Investigadores veem situação de Moraes no caso Master pior que a de Toffoli - Informativo Atitude

Investigadores veem situação de Moraes no caso Master pior que a de Toffoli

Investigadores que atuam no chamado caso Master avaliam que a situação do ministro Alexandre de Moraes é, neste momento, juridicamente mais delicada do que a de Dias Toffoli, segundo relatos obtidos pelo jornalista Caio Junqueira, da CNN Brasil.
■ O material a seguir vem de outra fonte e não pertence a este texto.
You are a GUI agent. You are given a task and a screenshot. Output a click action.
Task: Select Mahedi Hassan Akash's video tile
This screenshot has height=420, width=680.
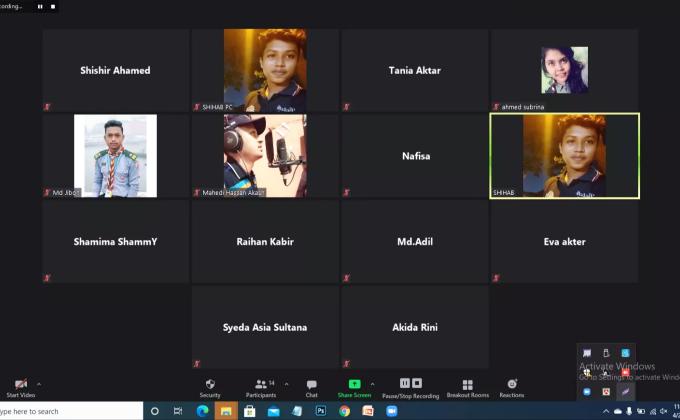pyautogui.click(x=265, y=155)
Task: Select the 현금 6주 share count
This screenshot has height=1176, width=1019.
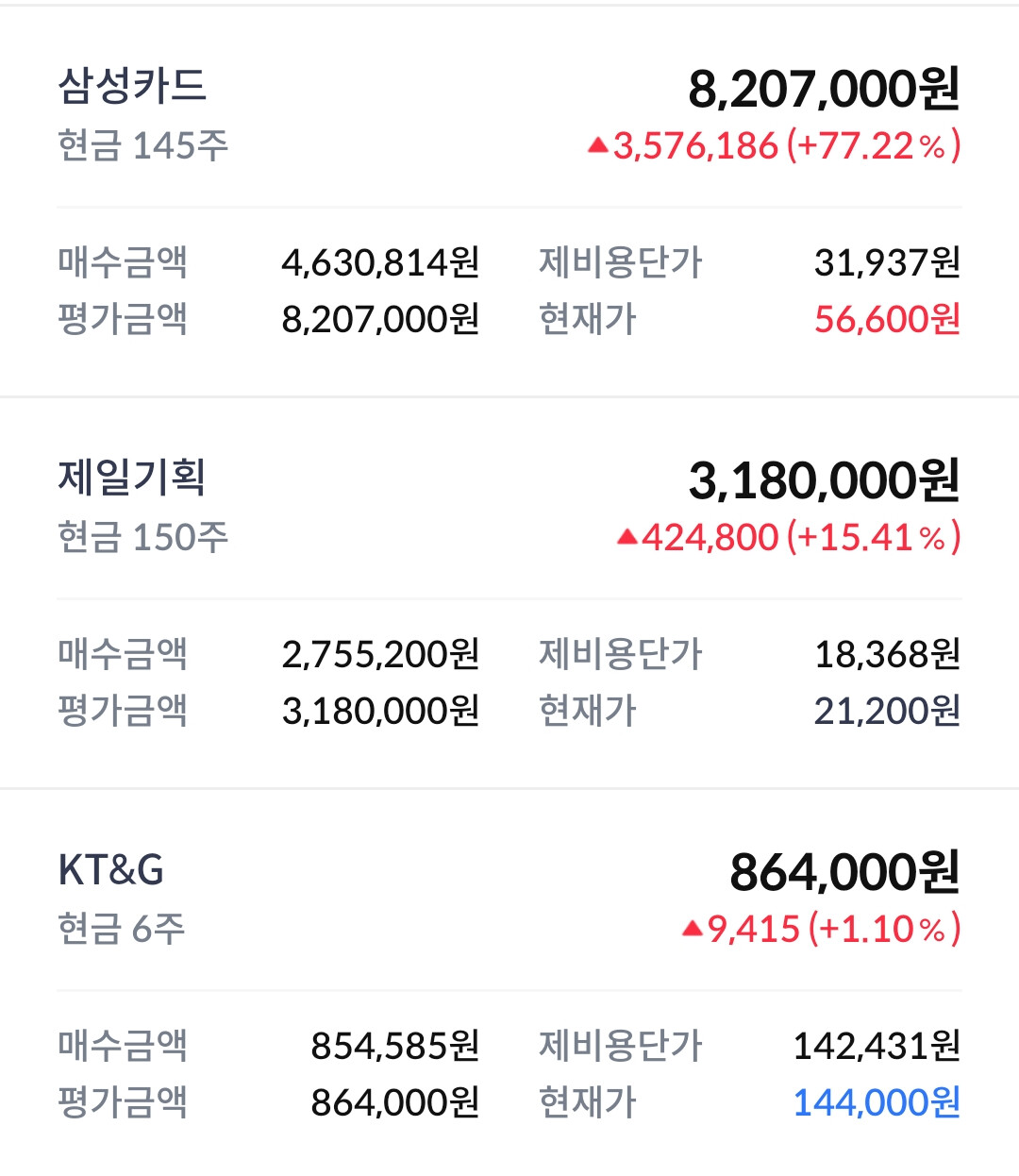Action: point(121,929)
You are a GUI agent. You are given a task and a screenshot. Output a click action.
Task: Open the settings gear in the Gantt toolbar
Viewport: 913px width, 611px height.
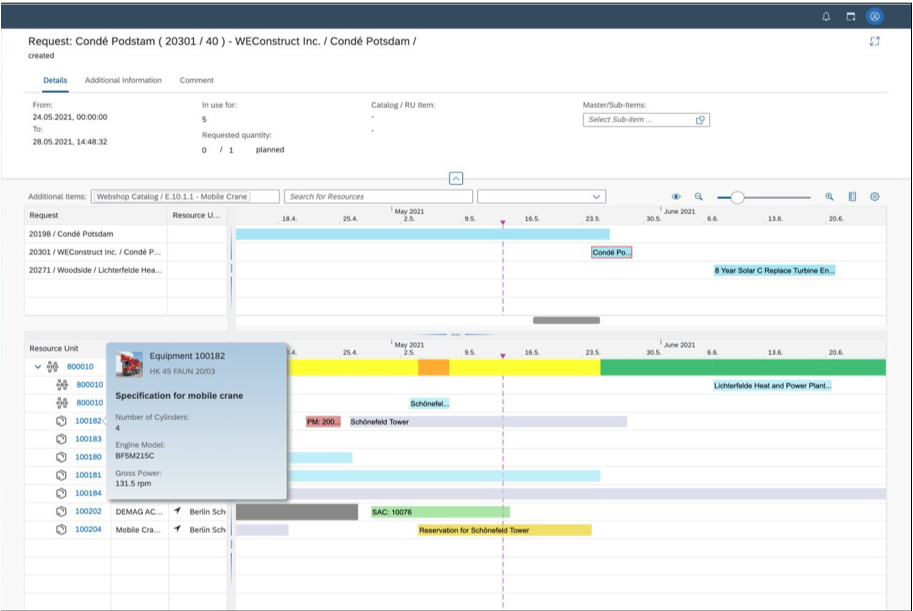pyautogui.click(x=875, y=196)
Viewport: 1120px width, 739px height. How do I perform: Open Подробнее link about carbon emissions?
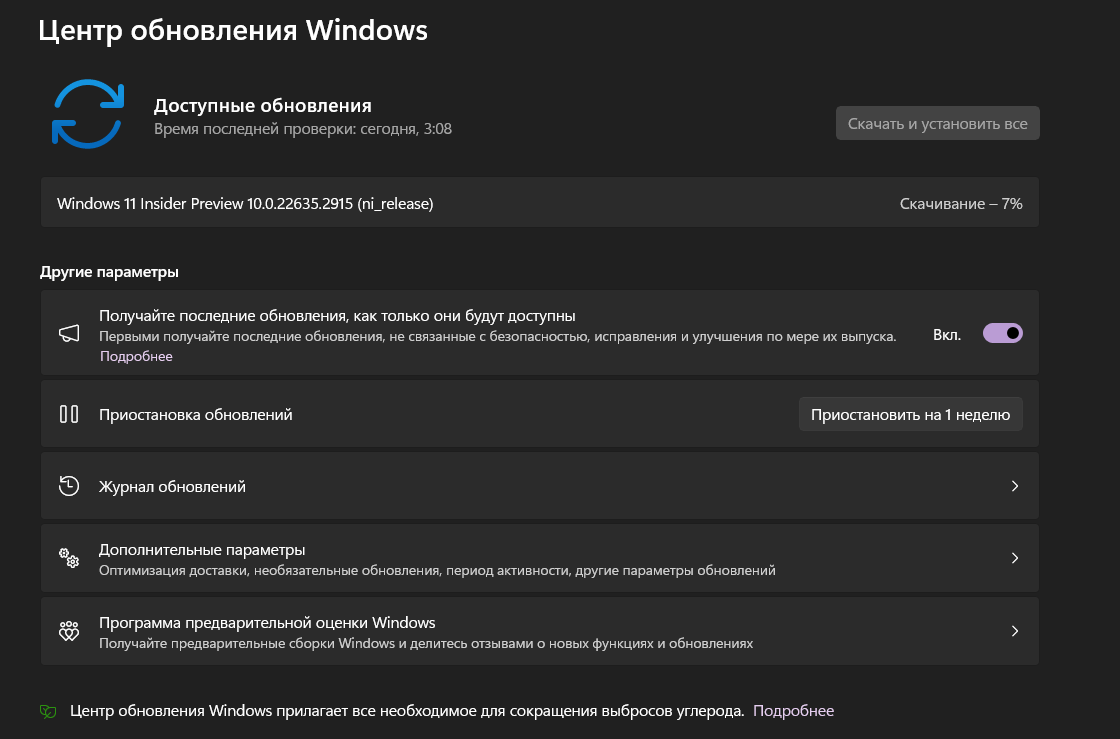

De acordo com a apuração, a relação atribuída a Toffoli teria, em princípio, caráter comercial, envolvendo a negociação de participação no resort Tayayá. Já no caso de Moraes, investigadores afirmam haver indícios de possível atuação em favor de interesses do banqueiro ligado ao caso.

Nesse cenário, interlocutores apontam uma movimentação para influenciar a formação de maioria no Supremo Tribunal Federal (STF) e barrar a eventual abertura de inquérito contra Moraes. A estratégia incluiria fragilizar a posição do ministro Kassio Nunes Marques, com o objetivo de que ele vote contra a investigação.

Como parte desse contexto, veio à tona a informação de que Kevin de Carvalho Marques, filho de Nunes Marques, recebeu R$ 281,6 mil por serviços prestados à empresa Consult Inteligência Tributária, que, no mesmo período, recebeu R$ 6,6 milhões do Banco Master. A informação foi revelada pelo jornal O Estado de S. Paulo. A defesa de Kevin afirma que não houve repasse direto do banco, mas relação indireta por meio da consultoria.

No STF, Nunes Marques é considerado próximo ao relator do caso, o ministro André Mendonça. Investigadores avaliam, porém, que ele pode mudar de posição caso se sinta diretamente atingido.

Hoje, segundo essa avaliação, haveria maioria apertada pela abertura de investigação contra Moraes, com votos de Mendonça, Luiz Fux, Cármen Lúcia, Edson Fachin e o próprio Nunes Marques. Do outro lado estariam Cristiano Zanin, Toffoli, Flávio Dino e Gilmar Mendes.

Pelas regras do tribunal, a abertura de investigação contra ministros do STF depende de autorização do plenário. Moraes não participaria da votação. Caso o inquérito seja instaurado, eventual denúncia dependerá do procurador-geral da República, Paulo Gonet.

Investigadores avaliam como incerta a apresentação de denúncia, citando a proximidade de Gonet com integrantes da Corte.

As apurações seguem em andamento e devem ser concluídas em cerca de um mês. Paralelamente, avança a delação de Daniel Vorcaro, cujas informações serão confrontadas com os dados levantados pela Polícia Federal. A eventual homologação caberá ao relator do caso no STF.

A CNN informou que procurou Moraes e Toffoli e aguarda posicionamento.